Take the lines from the one with "Click the WordPress logo in admin bar" to the end of the listing, both ends included, and quote them exactly, leaving pictures out.

'''

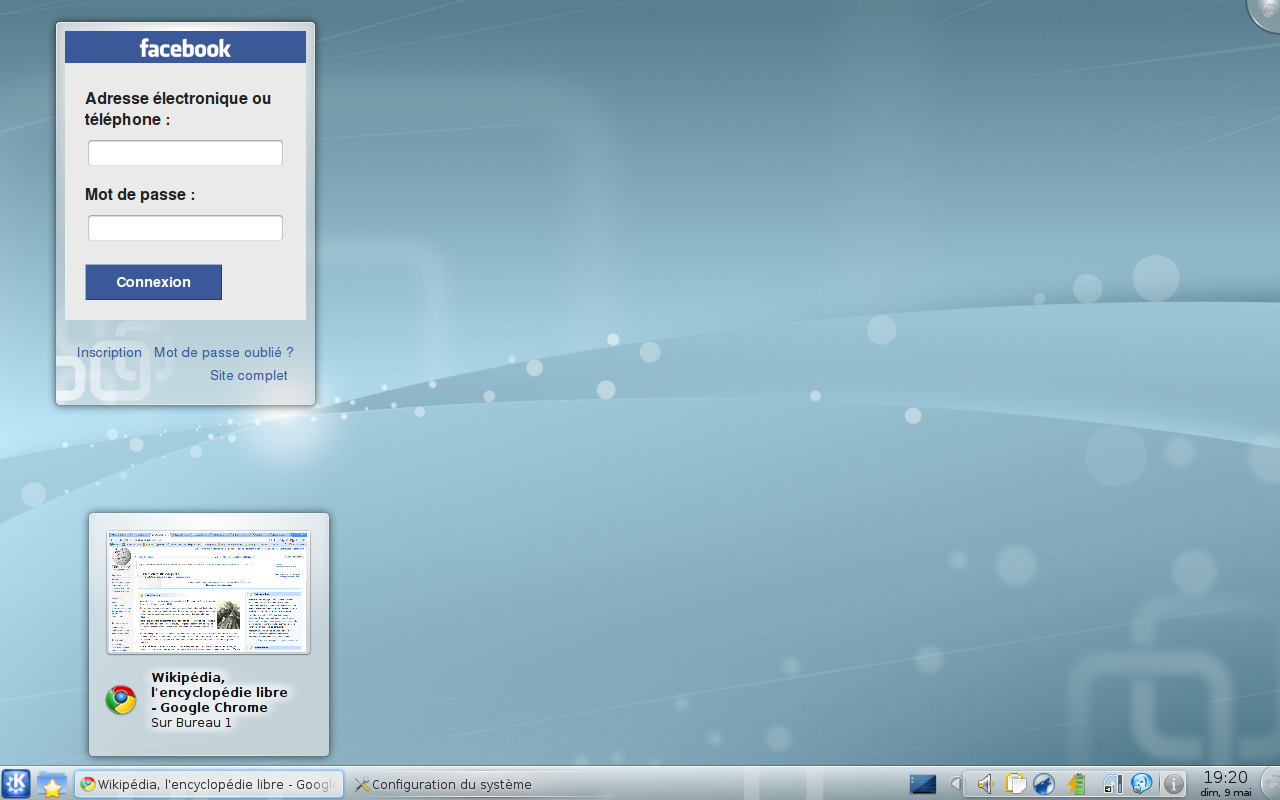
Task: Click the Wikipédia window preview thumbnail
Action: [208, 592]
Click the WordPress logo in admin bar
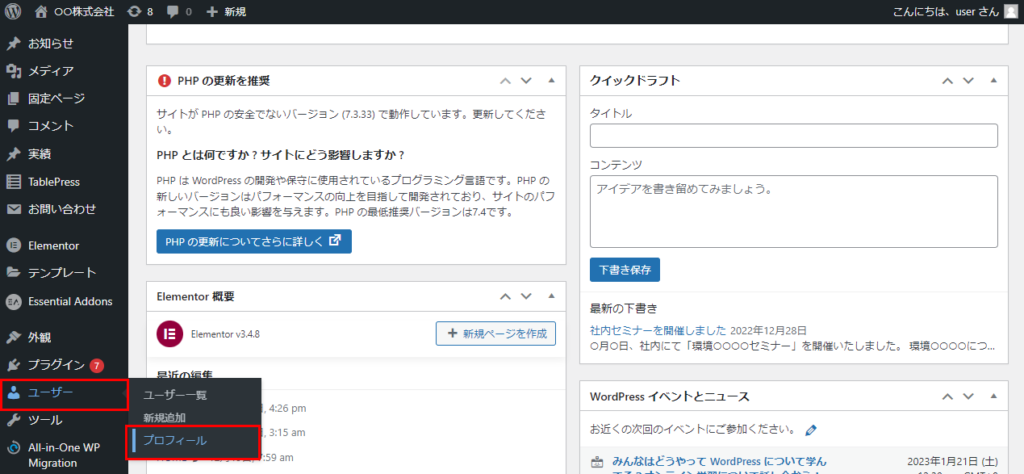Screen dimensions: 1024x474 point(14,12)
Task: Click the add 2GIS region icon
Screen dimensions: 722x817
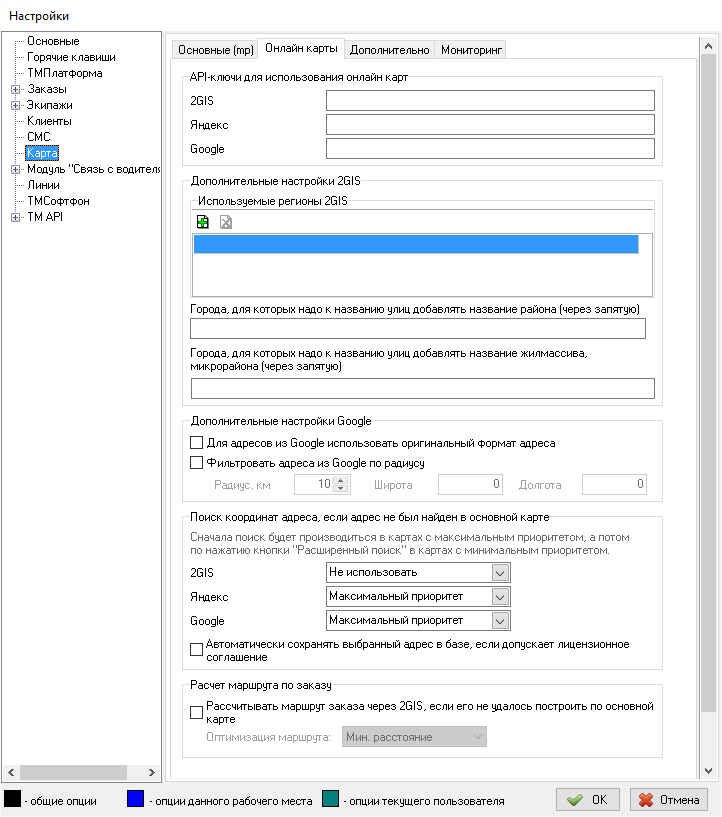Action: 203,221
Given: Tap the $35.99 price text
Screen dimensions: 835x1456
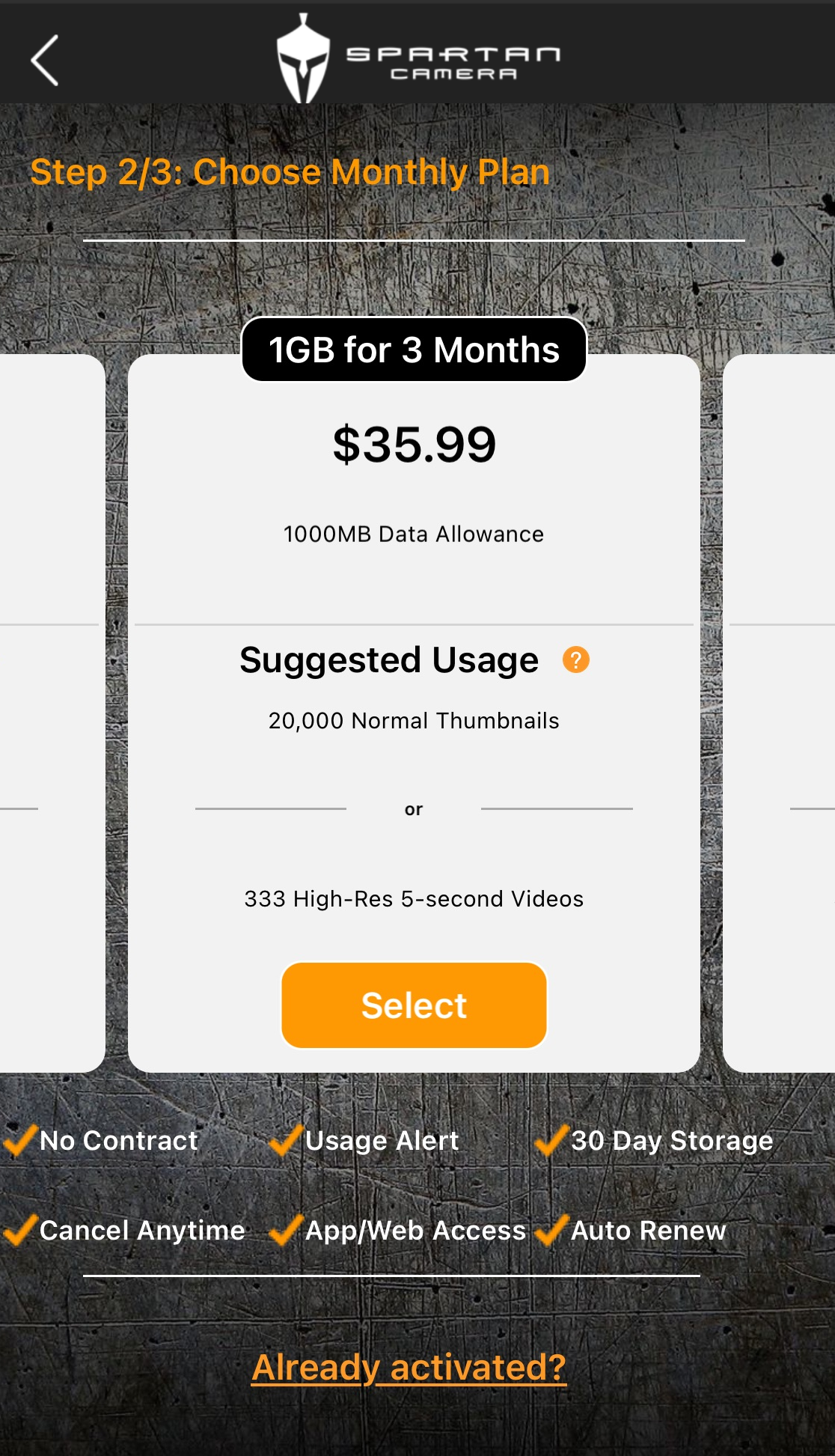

'''

Task output:
Click the WordPress logo in admin bar
Screen dimensions: 1024x474 point(14,12)
Task: Click the add 2GIS region icon
Screen dimensions: 722x817
Action: 203,221
Given: Tap the $35.99 price text
Screen dimensions: 835x1456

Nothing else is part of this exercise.